Saved data entries:

BEGIN

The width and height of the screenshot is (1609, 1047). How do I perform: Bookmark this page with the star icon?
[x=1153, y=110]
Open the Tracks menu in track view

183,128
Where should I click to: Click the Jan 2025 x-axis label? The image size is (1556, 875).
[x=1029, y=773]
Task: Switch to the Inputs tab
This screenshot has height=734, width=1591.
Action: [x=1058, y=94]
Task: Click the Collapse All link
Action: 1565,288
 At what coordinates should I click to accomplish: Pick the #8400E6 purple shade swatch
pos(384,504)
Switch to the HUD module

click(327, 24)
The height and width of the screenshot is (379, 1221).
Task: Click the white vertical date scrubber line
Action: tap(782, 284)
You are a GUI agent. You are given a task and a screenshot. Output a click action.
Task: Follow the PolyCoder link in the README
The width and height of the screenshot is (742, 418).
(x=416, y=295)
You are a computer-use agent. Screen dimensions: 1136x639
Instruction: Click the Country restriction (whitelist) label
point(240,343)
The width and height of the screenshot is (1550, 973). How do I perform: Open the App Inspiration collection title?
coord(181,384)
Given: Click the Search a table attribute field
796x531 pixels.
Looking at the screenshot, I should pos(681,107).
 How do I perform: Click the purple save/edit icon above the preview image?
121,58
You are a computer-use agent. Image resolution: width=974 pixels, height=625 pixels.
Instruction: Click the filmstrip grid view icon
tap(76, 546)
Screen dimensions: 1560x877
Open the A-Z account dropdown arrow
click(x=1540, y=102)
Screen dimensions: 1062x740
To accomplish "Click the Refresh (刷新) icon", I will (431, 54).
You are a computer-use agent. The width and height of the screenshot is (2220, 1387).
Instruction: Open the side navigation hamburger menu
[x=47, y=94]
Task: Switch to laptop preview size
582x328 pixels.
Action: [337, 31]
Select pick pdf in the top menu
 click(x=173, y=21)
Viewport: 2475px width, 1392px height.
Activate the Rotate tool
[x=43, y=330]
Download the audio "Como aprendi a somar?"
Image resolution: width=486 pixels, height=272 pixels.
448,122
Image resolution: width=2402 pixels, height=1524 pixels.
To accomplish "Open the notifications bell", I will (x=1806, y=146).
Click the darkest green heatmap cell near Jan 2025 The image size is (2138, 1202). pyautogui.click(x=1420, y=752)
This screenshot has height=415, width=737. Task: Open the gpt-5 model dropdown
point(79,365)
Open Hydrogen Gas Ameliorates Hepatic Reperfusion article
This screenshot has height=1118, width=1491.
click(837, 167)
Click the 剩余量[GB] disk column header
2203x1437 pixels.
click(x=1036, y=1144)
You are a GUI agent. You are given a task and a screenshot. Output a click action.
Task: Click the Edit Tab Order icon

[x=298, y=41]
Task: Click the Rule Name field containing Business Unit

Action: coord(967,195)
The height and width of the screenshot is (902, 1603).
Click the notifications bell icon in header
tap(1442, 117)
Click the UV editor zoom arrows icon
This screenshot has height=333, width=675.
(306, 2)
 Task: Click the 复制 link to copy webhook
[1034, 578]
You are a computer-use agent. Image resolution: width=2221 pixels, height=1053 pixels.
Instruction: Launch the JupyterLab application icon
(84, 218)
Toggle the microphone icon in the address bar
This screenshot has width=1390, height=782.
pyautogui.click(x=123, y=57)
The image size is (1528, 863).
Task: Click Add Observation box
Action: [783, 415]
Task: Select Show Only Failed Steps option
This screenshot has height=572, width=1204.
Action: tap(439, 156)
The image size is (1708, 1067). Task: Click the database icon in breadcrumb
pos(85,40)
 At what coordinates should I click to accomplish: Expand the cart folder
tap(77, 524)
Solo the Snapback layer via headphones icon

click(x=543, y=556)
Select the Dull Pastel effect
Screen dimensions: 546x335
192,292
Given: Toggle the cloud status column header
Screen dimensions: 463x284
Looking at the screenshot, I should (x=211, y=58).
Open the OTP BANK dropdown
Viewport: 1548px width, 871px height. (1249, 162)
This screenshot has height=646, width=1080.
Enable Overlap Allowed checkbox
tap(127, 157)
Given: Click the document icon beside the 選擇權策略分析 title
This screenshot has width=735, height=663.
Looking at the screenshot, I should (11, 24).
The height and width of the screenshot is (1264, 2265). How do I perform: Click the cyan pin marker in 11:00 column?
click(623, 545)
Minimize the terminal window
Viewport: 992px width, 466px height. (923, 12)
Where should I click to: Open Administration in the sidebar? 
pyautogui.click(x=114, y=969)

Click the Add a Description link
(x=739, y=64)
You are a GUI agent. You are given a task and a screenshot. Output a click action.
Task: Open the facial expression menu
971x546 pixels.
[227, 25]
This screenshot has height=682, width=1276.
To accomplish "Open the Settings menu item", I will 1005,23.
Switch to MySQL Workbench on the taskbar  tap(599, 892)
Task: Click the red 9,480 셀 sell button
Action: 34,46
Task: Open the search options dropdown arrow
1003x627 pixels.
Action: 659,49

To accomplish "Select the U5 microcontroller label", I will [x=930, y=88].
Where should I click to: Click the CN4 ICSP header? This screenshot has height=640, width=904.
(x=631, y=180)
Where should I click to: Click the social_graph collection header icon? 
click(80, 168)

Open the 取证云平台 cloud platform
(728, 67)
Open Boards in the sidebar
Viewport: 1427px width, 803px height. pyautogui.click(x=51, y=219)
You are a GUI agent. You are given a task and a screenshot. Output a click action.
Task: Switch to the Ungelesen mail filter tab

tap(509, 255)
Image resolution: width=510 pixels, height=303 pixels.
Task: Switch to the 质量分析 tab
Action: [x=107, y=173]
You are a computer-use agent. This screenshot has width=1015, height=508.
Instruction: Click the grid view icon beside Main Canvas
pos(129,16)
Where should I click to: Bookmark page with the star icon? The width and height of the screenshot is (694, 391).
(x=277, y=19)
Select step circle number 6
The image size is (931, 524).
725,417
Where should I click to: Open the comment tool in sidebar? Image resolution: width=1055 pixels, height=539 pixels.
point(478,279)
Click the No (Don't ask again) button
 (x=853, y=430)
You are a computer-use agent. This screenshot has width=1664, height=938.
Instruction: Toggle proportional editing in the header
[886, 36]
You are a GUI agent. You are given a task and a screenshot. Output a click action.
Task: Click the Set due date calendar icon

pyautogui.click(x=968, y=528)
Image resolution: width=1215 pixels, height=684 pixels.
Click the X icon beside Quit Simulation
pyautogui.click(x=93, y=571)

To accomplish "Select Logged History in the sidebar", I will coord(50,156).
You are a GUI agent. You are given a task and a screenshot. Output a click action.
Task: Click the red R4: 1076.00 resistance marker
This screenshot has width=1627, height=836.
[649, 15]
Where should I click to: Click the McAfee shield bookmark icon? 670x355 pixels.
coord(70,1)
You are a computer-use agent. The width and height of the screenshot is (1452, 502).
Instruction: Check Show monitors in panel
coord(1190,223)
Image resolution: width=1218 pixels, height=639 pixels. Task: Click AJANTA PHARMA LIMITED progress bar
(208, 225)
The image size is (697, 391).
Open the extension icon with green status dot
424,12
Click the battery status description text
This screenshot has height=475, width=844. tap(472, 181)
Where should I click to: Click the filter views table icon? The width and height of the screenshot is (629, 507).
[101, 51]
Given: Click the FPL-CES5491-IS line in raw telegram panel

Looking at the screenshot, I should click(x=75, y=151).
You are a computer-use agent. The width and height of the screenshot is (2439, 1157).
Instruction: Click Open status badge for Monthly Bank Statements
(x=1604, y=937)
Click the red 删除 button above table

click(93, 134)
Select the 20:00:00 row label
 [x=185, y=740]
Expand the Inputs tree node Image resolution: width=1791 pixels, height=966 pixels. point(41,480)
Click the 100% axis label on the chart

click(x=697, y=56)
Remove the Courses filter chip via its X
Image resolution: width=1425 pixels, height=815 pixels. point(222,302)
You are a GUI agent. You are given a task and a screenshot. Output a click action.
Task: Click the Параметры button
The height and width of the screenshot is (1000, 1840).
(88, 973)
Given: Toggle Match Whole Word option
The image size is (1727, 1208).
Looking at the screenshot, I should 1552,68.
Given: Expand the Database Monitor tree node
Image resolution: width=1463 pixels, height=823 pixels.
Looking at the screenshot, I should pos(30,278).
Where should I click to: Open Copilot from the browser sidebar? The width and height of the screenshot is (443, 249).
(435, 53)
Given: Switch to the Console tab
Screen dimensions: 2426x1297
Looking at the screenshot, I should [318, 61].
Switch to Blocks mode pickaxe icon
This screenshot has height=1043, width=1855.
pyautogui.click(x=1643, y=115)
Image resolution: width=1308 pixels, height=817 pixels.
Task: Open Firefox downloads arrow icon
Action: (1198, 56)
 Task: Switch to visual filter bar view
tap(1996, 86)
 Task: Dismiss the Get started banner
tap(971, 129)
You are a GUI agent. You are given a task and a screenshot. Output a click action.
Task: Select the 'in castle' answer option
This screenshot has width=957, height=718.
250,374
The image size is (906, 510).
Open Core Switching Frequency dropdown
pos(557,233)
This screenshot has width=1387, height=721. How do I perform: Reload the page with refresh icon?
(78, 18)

END

YOUR INSTRUCTIONS – List, from the entries above, every line in which the word "node" shows up.

EXPECTED ANSWER –
Expand the Inputs tree node Image resolution: width=1791 pixels, height=966 pixels. point(41,480)
Given: Expand the Database Monitor tree node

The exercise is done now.